Selected extract
•••
You would need to get the timing right but a minute or two shouldn't affect how the food cooks; alternatively, you could adjust your cooking times. This mild inconvenience seems worth it to not have to get burned by scalding splashes.

Another possibility is to try to find a lid in which the center of the lid comes out so only a small hole opens up in the center instead of taking off the whole lid. I don't know if they make that, but it might help your issue if you can find one. I googled but no luck.

However, here is an alternative idea to the center hole idea. You can get a large plastic lid of the right size that is strong enough not to melt. For example a bucket lid from a paint pail you can pick up at the hardware store for $1. When it comes time to add the ingredients, now remove the glass lid temporarily and place the plastic lid with a small hole cut out. Now add your ingredients. After adding the ingredients, now put the glass lid back on.

Effectively, this is a splash guard. Here is a picture:

cutting out a splash guard.

Additionally, some paint pail lids already have a hole which contains its own lid.
•••
Requests
[1] Translate this sentence from the splash guard advice into Spanish: "You can get a large plastic lid of the right size that is strong enough not to melt."
[2] In the splash guard advice, turn the paragraph starting "However, here is an alternative idea" into a short list of steps, keeping its main facts.
[3] Based on the splash guard advice, mark each statement yes or no, and quote the deciding words: (a) The writer found a lid with a removable center by searching online. (b) A paint pail lid can be bought at the hardware store for $1. (c) The glass lid goes back on after the ingredients are added.
The listing that comes next has nothing to do with the splash guard advice.

Supplied material
•••
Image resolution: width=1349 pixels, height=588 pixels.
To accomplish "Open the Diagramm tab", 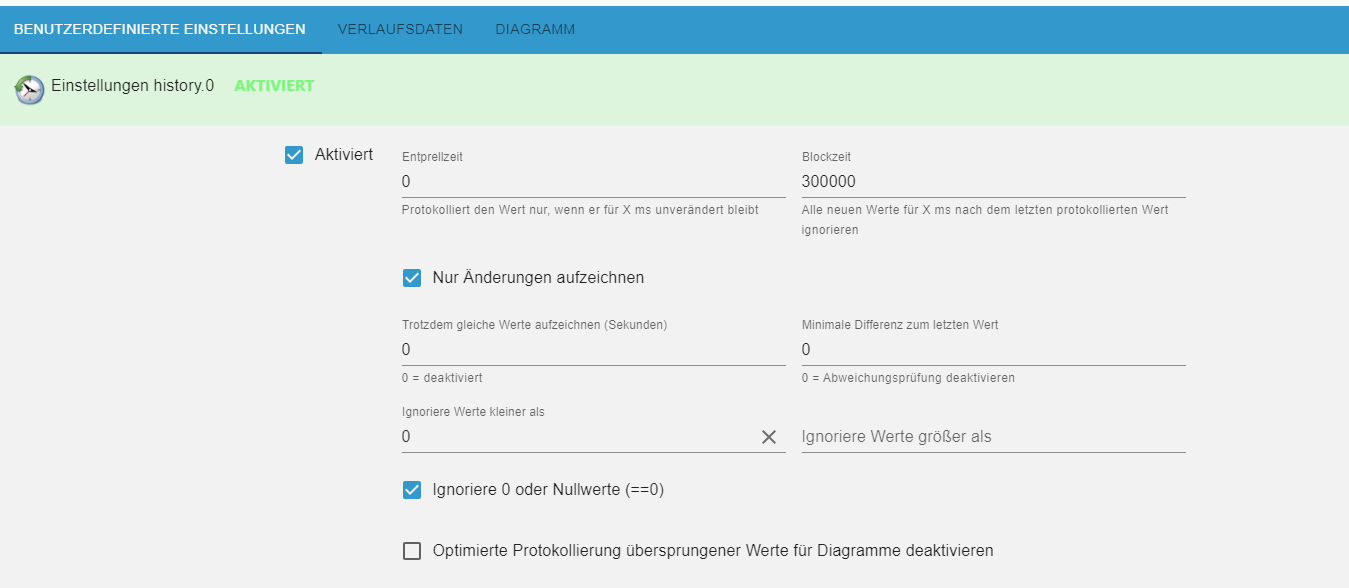I will point(535,29).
•••
Solution set
[1] Puedes conseguir una tapa de plástico grande, del tamaño adecuado, lo bastante resistente para no derretirse.

[2]
- Get a large plastic lid of the right size that is strong enough not to melt, such as a paint pail bucket lid from the hardware store for $1.
- Cut a small hole in it.
- When it is time to add ingredients, temporarily remove the glass lid and put the plastic lid in its place.
- Add the ingredients.
- Put the glass lid back on.

[3]
(a) No: "I googled but no luck."
(b) Yes: "a bucket lid from a paint pail you can pick up at the hardware store for $1"
(c) Yes: "After adding the ingredients, now put the glass lid back on."